[Stated goal]
Update the passage on completion and Mittag-Leffler modules by writing out everything from "Proof. Choose a" down to "Algebra, Lemma 10.31.1." with "surjection" changed to "surjective map".

Begin Source extract

## 38.8 Completion and Mittag-Leffler modules

Lemma 38.8.1. Let $R$ be a ring. Let $I \subset R$ be an ideal. Let $A$ be a set. Assume $R$ is Noetherian and complete with respect to $I$. The completion $(\bigoplus \nolimits _{\alpha \in A} R)^\wedge$ is flat and Mittag-Leffler.

Proof. By More on Algebra, Lemma 15.27.1 the map $(\bigoplus \nolimits _{\alpha \in A} R)^\wedge \to \prod _{\alpha \in A} R$ is universally injective. Thus, by Algebra, Lemmas 10.82.7 and 10.89.7 it suffices to show that $\prod _{\alpha \in A} R$ is flat and Mittag-Leffler. By Algebra, Proposition 10.90.6 (and Algebra, Lemma 10.90.5) we see that $\prod _{\alpha \in A} R$ is flat. Thus we conclude because a product of copies of $R$ is Mittag-Leffler, see Algebra, Lemma 10.91.3. $\square$

Lemma 38.8.2. Let $R$ be a ring. Let $I \subset R$ be an ideal. Let $M$ be an $R$-module. Assume

1. $R$ is Noetherian and $I$-adically complete,

2. $M$ is flat over $R$, and

3. $M/IM$ is a projective $R/I$-module.

Then the $I$-adic completion $M^\wedge$ is a flat Mittag-Leffler $R$-module.

Proof. Choose a surjection $F \to M$ where $F$ is a free $R$-module. By Algebra, Lemma 10.97.9 the module $M^\wedge$ is a direct summand of the module $F^\wedge$. Hence it suffices to prove the lemma for $F$. In this case the lemma follows from Lemma 38.8.1. $\square$

In Lemmas 38.8.3 and 38.8.4 the assumption that $S$ be Noetherian holds if $R \to S$ is of finite type, see Algebra, Lemma 10.31.1.

Lemma 38.8.3. Let $R$ be a ring. Let $I \subset R$ be an ideal. Let $R \to S$ be a ring map, and $N$ an $S$-module. Assume

1. $R$ is a Noetherian ring,

2. $S$ is a Noetherian ring,

3. $N$ is a finite $S$-module, and

4. for any finite $R$-module $Q$, any $\mathfrak q \in \text{Ass}_ S(Q \otimes _ R N)$ satisfies $IS + \mathfrak q \not= S$.

Then the map $N \to N^\wedge$ of $N$ into the $I$-adic completion of $N$ is universally injective as a map of $R$-modules.

Proof. We have to show that for any finite $R$-module $Q$ the map $Q \otimes _ R N \to Q \otimes _ R N^\wedge$ is injective, see Algebra, Theorem 10.82.3. As there is a canonical map $Q \otimes _ R N^\wedge \to (Q \otimes _ R N)^\wedge$ it suffices to prove that the canonical map $Q \otimes _ R N \to (Q \otimes _ R N)^\wedge$ is injective. Hence we may replace $N$ by $Q \otimes _ R N$ and it suffices to prove the injectivity for the map $N \to N^\wedge$.

End Source extract
Begin Data lines

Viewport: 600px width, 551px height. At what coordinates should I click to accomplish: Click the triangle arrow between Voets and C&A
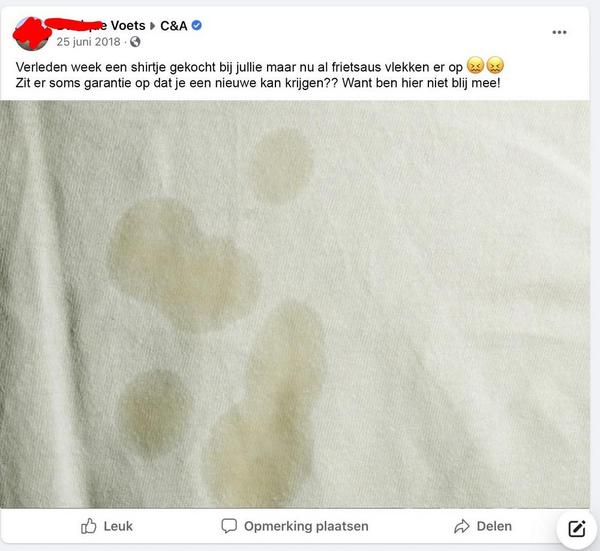(153, 26)

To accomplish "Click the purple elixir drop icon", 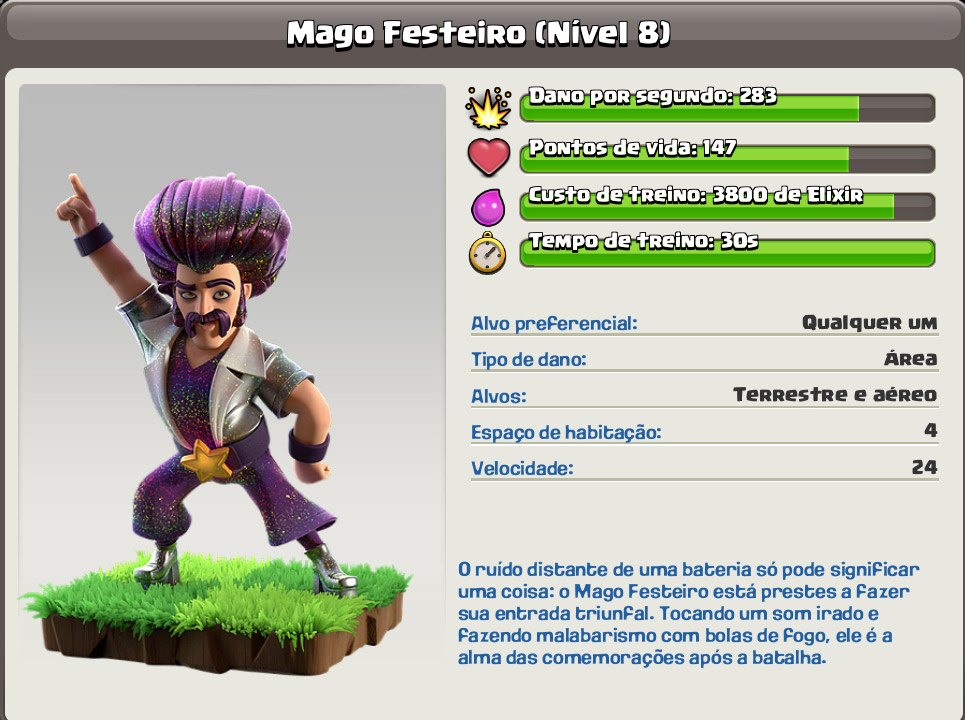I will click(x=488, y=207).
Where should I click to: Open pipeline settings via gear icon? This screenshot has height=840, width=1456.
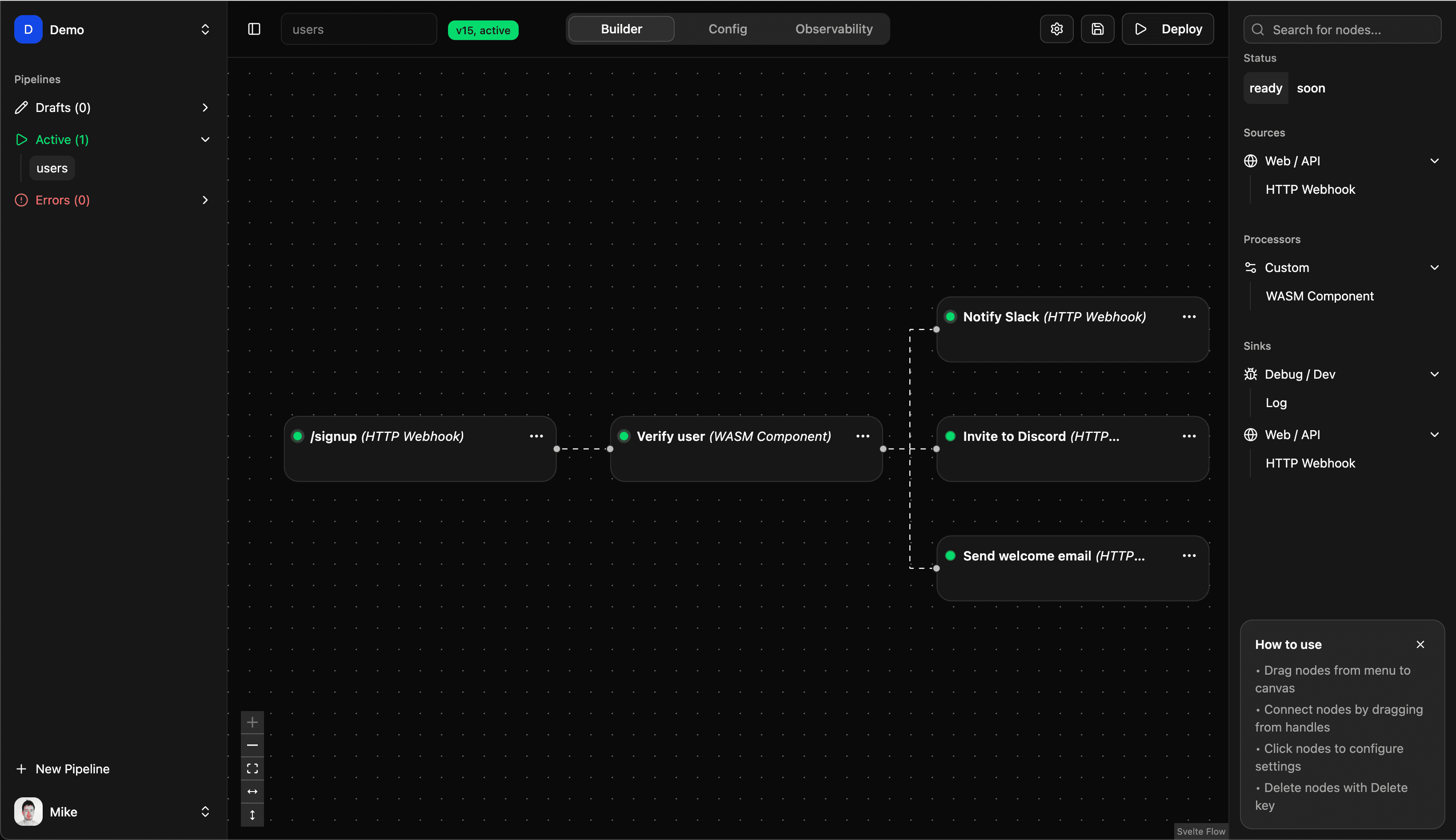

End Data lines

[Solved problem]
Proof. Choose a surjective map $F \to M$ where $F$ is a free $R$-module. By Algebra, Lemma 10.97.9 the module $M^\wedge$ is a direct summand of the module $F^\wedge$. Hence it suffices to prove the lemma for $F$. In this case the lemma follows from Lemma 38.8.1. $\square$

In Lemmas 38.8.3 and 38.8.4 the assumption that $S$ be Noetherian holds if $R \to S$ is of finite type, see Algebra, Lemma 10.31.1.